Sorkin evoked the fundamental idea in urban planning that there must be a balance achieved in between “consensus and accident” [1]. He emphasizes that “public spaces are preeminently places of circulation and exchange…the idea of which is under siege due to economic and social privatization, identity politics and communitarianism” [1]. There is one detail he mentions in “Traffic in Democracy” which seems to delineate a path that modern society is taking that I do not think many people actively take notice of: that “public space has become abstract due to decorporealization” [1]. Somehow, the presence of pedestrians and free wills exerted over New York City crosswalks characterizes the city as a place of normalized chaos.
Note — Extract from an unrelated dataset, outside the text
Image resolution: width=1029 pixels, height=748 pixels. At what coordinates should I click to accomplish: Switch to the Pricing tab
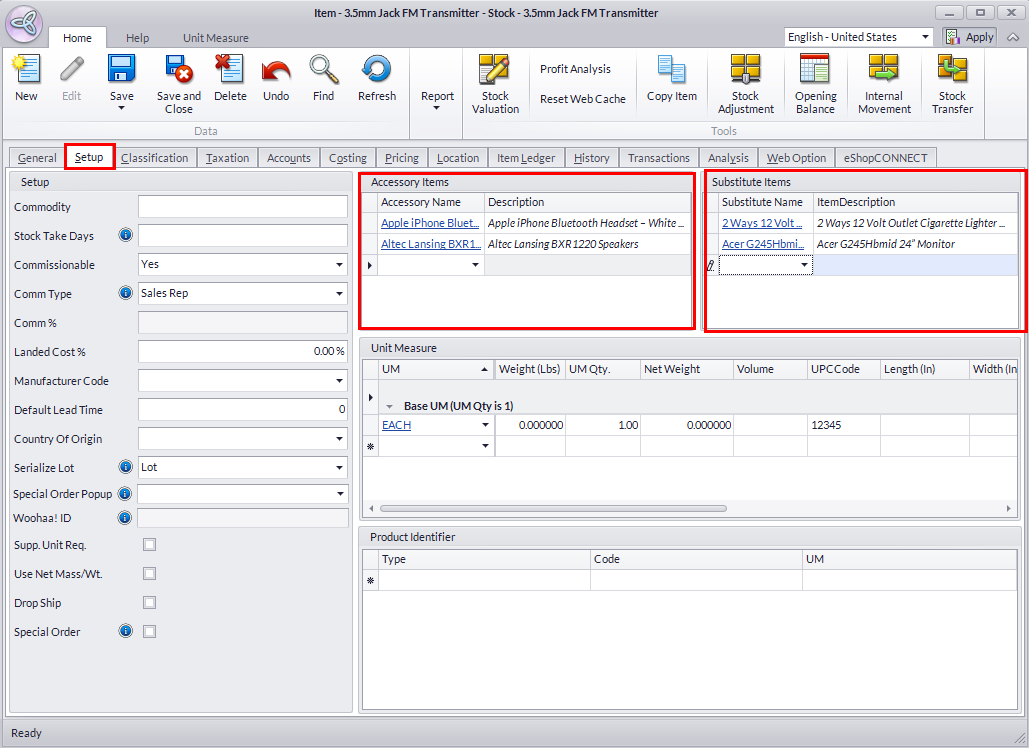[x=402, y=158]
To give the hierarchy over to cars by eliminating the crosswalks on 50th Street, however, is to yield to those who embody the modern transportation mentality: that cars are a symbol, vessel and incubator for self-empowered spatial and temporal “liberation”. It seems that motion sickness has developed into an anxiety due to lack of motion, and that there is a generation of restless urban nomads being created. Their sense of place, stability and home is changing as more of their experiences are dissociated from the reality on the sidewalk. For this reason, pedestrians deserve to maintain their rights of way, and the drivers should have infrastructural renovations conducive to flow.
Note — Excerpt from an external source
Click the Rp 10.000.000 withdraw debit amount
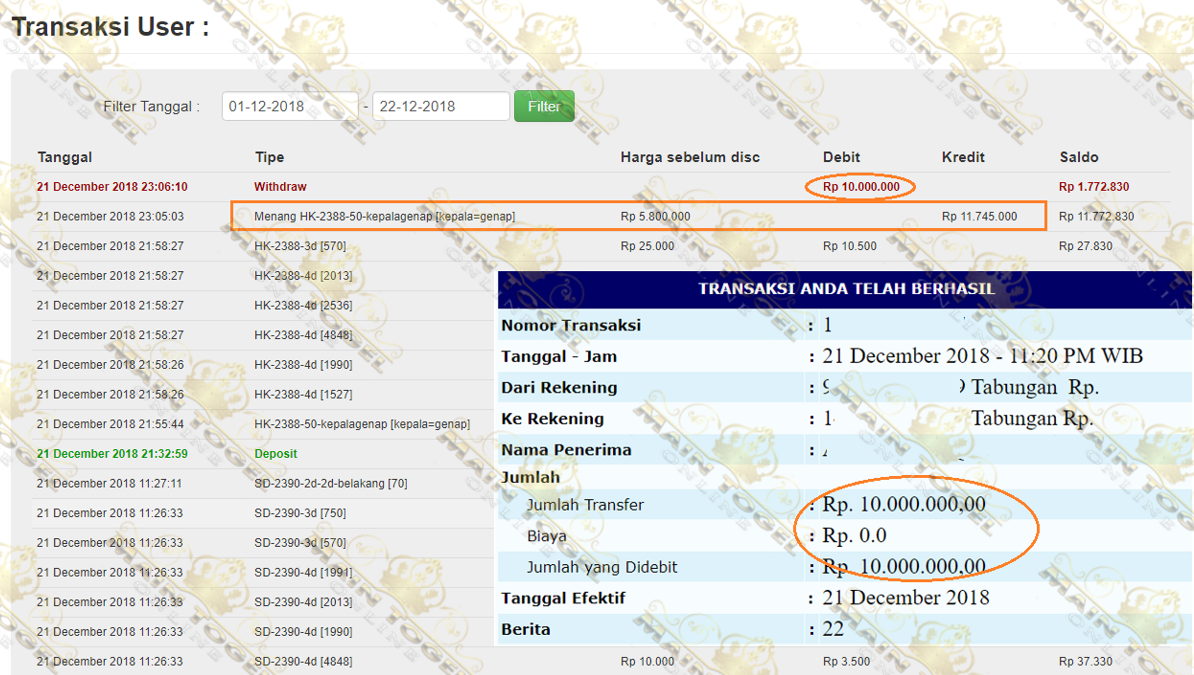1194x675 pixels. click(x=861, y=187)
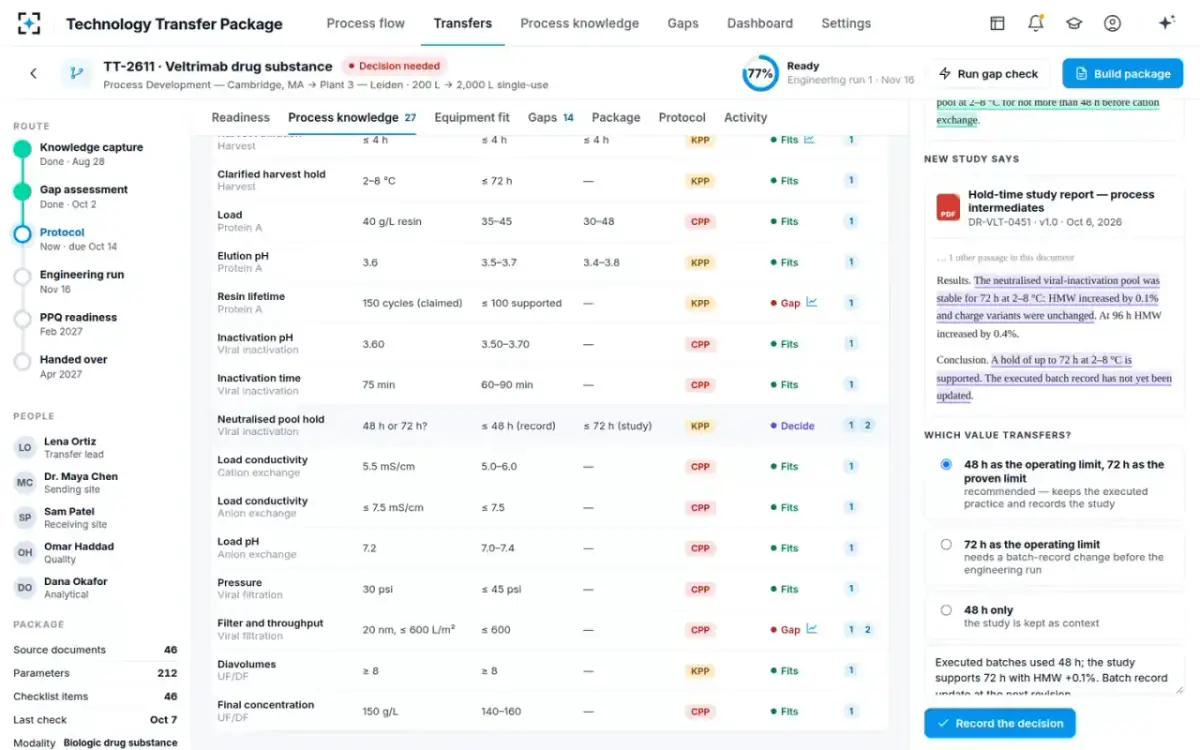Click the back arrow beside TT-2611
Image resolution: width=1200 pixels, height=750 pixels.
coord(33,73)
Pathway infrastructure must be planned to enhance the flow of movement and decongest the city’s traffic, but at the same time express the fact that the “potential for conflict is vital” [1] to urban democracy. I see the city as a great big experimental work in progress, exciting because it is where cultural evolution is so accelerated, where all individuals are the actors. The enabling of flow must be intersected with choice, because exciting paths are never straight. Flow is not just movement but also direction and change, and that requires us to occasionally pause. Streets require nodes to intercept the flow, to guide those who need to get somewhere and to create spaces for wanderers in search of new paths. Abdul Maliq Simone said that “intersections defer calcification” [2], more so referring to the sort of thriving chaos in the city than vehicular traffic. Because with traffic, the drivers have choice in their paths. He also implies that there is an exchange people should be willing to make: Endure traffic and preserve the dynamism of the city, or let the busy roads rise to the top of the movement hierarchy and carve the streets into deep canyons.

[1] Michael Sorkin, “Traffic in Democracy,” in The People and Space Reader, ed. Jen Jack Gieseking, et al (New York: Routledge), 2014, 411-415.

[2] Abdul Maliq Simone, “People as Infrastructure: Intersecting Fragments in Johannesburg,” in People and Space Reader, ed. Jen Jack Gieseking, et al (New York: Routledge), 2014 (2004), 241-246.